** Opening Extract to read block **
Workstation Policies

Workstation policies enable users to implement foundational policies in a IBM Security Policy Framework for rapid deployment. For convenience, the following most commonly used policies are available.

Windows Workstation Policies

  • Software Development Tools

    This high-priority policy targets common software development processes that may run frequently. Targeting them in an early out policy speeds up the policy processing and minimizes delays an end-user could see. This policy will also cause policy evaluation for child processes to be skipped.

  • Visual Studio Installers

    Silently elevates various Microsoft Visual Studio installers and upgrades, including Visual Studio Enterprise, Community, and Professional.

  • Malware Attack Protection

    This policy prevents Living Off The Land Binaries (LOLBAS), a cyber attack method that misuses existing legitimate tools or programs on a computer for malicious functions, from being executed by commonly exploited parent applications, such as cmd.exe, bash and PowerShell, among others.
** Closing Extract to read block **
** Opening Entries shown block **
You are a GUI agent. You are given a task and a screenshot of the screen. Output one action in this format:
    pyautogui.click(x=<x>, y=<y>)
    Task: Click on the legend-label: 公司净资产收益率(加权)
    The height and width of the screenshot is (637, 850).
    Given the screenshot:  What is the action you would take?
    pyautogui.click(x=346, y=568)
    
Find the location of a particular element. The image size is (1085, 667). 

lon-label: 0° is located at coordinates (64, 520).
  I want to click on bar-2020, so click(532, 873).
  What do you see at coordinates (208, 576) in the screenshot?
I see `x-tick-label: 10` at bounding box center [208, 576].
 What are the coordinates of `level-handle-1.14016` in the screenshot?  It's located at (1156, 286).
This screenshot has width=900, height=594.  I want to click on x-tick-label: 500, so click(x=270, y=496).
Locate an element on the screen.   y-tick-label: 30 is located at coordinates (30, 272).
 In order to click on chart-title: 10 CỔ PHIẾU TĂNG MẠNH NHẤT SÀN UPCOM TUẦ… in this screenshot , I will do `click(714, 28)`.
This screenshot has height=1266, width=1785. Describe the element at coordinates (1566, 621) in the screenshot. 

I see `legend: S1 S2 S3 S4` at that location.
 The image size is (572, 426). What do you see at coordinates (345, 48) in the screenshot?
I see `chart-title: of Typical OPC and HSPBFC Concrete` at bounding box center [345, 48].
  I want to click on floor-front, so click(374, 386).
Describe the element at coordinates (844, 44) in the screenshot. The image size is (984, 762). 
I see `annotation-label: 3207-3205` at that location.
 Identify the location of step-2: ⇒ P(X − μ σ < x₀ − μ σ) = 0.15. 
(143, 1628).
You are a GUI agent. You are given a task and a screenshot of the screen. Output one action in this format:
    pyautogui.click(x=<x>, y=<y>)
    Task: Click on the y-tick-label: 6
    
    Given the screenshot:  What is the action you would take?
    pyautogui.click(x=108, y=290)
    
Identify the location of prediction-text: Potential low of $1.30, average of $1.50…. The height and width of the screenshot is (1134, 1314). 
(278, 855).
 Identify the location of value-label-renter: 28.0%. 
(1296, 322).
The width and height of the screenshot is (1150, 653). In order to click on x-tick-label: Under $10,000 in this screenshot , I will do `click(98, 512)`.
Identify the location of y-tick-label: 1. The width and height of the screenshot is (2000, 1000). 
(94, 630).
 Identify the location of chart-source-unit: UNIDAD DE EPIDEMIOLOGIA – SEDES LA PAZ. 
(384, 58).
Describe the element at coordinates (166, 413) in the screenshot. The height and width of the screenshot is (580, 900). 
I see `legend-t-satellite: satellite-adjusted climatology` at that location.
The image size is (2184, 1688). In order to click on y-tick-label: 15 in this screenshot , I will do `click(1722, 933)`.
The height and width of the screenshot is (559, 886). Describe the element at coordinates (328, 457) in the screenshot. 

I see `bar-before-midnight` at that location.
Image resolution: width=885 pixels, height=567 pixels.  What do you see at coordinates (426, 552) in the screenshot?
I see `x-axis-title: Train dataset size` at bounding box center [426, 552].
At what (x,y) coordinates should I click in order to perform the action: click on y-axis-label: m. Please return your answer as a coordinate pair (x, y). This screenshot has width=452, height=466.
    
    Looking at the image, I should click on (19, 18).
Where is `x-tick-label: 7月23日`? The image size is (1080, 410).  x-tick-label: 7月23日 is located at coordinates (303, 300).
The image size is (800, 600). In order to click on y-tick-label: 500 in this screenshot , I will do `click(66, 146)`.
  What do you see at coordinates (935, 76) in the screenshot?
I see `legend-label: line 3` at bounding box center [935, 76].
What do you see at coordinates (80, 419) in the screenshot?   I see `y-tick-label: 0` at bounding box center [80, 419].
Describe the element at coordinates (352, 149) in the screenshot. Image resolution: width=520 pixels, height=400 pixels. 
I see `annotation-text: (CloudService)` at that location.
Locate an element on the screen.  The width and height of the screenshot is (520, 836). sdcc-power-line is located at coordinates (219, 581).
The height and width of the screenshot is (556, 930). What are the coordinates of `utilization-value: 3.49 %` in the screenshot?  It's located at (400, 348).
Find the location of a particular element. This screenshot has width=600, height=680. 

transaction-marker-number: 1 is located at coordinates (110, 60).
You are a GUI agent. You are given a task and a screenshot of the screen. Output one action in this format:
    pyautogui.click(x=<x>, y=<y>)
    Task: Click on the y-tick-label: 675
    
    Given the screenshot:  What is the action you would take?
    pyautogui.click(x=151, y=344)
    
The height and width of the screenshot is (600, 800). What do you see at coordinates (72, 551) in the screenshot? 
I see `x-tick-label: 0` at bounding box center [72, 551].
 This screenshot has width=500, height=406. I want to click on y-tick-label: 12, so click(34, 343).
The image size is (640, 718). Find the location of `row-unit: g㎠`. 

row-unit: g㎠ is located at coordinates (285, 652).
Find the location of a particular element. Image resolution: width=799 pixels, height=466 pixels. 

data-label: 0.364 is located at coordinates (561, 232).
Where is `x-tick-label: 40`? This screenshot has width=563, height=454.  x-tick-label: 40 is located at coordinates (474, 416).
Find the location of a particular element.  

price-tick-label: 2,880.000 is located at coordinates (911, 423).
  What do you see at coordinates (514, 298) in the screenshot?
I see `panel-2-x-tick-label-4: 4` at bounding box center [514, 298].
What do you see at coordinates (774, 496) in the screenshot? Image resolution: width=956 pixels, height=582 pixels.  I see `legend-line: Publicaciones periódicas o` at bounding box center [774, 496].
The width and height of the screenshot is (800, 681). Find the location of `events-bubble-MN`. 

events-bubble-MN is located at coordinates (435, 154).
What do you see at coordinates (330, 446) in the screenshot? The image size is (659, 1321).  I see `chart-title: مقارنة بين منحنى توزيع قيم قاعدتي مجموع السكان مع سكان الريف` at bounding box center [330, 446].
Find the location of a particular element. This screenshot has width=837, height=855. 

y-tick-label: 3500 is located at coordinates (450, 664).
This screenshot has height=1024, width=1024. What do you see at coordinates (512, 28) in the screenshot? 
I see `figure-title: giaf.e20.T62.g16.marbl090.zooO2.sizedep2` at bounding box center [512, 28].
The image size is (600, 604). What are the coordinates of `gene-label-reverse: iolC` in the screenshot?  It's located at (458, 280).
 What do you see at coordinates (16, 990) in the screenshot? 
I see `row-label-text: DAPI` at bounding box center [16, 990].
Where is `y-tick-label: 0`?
** Closing Entries shown block **
### Problem A
In the workstation policies text, which editions of Visual Studio does the Visual Studio Installers policy elevate?
### Problem B
Continue the workstation policies text from its last sentence.

### Output A
Visual Studio Enterprise, Community, and Professional.

### Output B
  • Capture Application Elevation Attempts

    This policy targets non-Microsoft applications that trigger a UAC prompt and sends policy feedback to the server. This policy can be used to learn about applications users attempt to elevate before a silent elevation policy or justification/approval workflow is put into place.

  • Allow Microsoft Signed Security Catalog

    This policy allows Microsoft Signed Security Catalog files (Operating System applications) to run and can be used in combination with blocklist policies to prevent legitimate Operating System Applications from being blocked.

macOS Workstation Policies

  • Elevate Common Preference Panes

    Silently elevates commonly used preference panes such as the Date and Time, Energy Preferences, and Network Settings.

  • Elevate Xcode

    Silently elevates Xcode by granting the system.install.apple-software and com.apple.dt.Xcode.LicenseAgreementXPCServiceRights Authorization rights.

  • Elevate Console

    Silently elevates the Console application using a just-in-time elevation action limited to 5 minutes. This policy allows a user unfettered Admin access for 5 minutes.

  • Elevate Jamf Commands

    Elevates the policy and recon Jamf commands after a justification.

  • Elevate Package Installers

    Silently elevates package (pkg) installers and sends feedback to the server about when this policy is triggered.

  • Elevate sudo pmagentctl updateclientitems

    Allows all users to run sudo pmagentctl updateclientitems without having to input credentials.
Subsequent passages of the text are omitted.